American soccer player (born 1992)

Giuseppe Vincenzo Gentile (born October 18, 1992) is an American professional soccer player who plays as a forward for Swiss club Chur 97.

==Career==
After three seasons at UNC Charlotte, Gentile left college early and signed an MLS contract on January 22, 2014. Two days later, he was acquired by Chicago Fire through the waiver draft. On April 10, Gentile was loaned to USL Pro club Charlotte Eagles. He made his professional debut two days later in a 2–1 victory over Richmond Kickers.

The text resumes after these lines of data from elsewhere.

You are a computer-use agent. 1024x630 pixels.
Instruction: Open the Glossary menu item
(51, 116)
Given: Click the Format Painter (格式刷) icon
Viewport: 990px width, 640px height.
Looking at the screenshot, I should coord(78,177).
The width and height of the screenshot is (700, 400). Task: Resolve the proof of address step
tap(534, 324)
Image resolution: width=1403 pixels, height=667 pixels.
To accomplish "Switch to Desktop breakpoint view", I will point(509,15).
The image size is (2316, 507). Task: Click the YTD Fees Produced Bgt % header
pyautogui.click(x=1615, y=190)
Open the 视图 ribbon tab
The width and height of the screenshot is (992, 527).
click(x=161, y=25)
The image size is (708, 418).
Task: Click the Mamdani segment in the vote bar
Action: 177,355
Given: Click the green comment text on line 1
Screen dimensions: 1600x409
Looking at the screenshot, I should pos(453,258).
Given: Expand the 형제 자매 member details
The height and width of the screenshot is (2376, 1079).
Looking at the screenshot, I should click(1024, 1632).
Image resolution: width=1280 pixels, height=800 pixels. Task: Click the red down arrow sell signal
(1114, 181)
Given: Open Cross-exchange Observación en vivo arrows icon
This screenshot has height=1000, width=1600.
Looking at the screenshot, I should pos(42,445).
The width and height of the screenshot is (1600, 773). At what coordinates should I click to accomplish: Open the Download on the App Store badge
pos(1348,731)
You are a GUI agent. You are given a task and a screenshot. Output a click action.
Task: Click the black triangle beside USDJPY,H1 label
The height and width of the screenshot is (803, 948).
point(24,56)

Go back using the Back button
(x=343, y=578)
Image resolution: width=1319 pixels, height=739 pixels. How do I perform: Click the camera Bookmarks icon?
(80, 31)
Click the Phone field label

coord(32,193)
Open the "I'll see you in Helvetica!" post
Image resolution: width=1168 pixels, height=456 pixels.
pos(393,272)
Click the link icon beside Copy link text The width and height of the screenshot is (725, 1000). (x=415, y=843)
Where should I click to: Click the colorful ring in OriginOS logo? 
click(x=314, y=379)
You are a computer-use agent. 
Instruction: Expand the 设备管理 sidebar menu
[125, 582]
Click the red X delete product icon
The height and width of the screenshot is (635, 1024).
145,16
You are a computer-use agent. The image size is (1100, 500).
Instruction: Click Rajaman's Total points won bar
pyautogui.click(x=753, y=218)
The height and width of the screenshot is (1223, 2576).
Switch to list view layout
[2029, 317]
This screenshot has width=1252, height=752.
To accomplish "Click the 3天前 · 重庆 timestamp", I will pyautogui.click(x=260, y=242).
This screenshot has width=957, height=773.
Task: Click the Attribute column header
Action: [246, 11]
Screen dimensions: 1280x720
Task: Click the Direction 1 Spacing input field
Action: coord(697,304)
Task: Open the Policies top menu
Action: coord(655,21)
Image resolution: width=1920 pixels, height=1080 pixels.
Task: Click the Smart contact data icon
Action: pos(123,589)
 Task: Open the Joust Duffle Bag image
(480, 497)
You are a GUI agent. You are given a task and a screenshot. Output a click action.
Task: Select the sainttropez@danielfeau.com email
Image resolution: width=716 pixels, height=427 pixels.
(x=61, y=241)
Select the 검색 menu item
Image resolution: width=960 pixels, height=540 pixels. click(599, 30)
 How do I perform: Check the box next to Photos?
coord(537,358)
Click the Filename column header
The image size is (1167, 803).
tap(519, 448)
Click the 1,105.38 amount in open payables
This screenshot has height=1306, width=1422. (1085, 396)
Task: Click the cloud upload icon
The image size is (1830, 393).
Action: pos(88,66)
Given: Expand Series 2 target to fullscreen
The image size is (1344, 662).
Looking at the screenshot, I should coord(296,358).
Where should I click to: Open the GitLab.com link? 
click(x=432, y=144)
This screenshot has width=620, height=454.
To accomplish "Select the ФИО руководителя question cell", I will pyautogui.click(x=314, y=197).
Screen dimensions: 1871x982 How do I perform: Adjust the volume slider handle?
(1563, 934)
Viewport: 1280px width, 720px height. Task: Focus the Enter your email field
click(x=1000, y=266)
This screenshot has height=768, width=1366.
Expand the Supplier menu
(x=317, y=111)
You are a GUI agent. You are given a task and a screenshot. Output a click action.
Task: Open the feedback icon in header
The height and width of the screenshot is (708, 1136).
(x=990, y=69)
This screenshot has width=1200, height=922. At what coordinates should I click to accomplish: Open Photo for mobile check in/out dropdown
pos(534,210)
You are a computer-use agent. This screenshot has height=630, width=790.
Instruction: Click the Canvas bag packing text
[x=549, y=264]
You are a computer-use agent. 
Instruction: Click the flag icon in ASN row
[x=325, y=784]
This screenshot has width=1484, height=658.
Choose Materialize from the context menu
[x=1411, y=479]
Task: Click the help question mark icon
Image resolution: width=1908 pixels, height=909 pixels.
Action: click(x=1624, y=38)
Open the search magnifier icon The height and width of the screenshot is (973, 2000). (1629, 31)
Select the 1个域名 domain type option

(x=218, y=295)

After his release from Chicago, Gentile signed with USL Pro club Orlando City on July 11, 2014. He was released upon the conclusion of the 2014 season, a casualty of the club's transition to Major League Soccer.

On January 21, 2015, Gentile signed with Swiss Challenge League club FC Chiasso.

During the NASL's midseason break on June 24, 2015, it was announced the Gentile would be returning to San Antonio on a loan deal.

Gentile signed with Fort Lauderdale Strikers of NASL in December 2015.

On July 8, 2016, Gentile was traded by Fort Lauderdale to the Ottawa Fury in exchange for Brazilian winger Paulo Jr. In December 2016 the club announced, that Gentile wouldn't continue in the club.

Gentile joined Puerto Rico FC ahead of the 2017 season. He was released at the end of the season.

Gentile joined USL side Richmond Kickers for the 2018 season on January 23, 2018.

Gentile signed with USL Championship expansion club Hartford Athletic on January 23, 2019. Gentile returned to Switzerland in January 2020, joining FC Linth 04.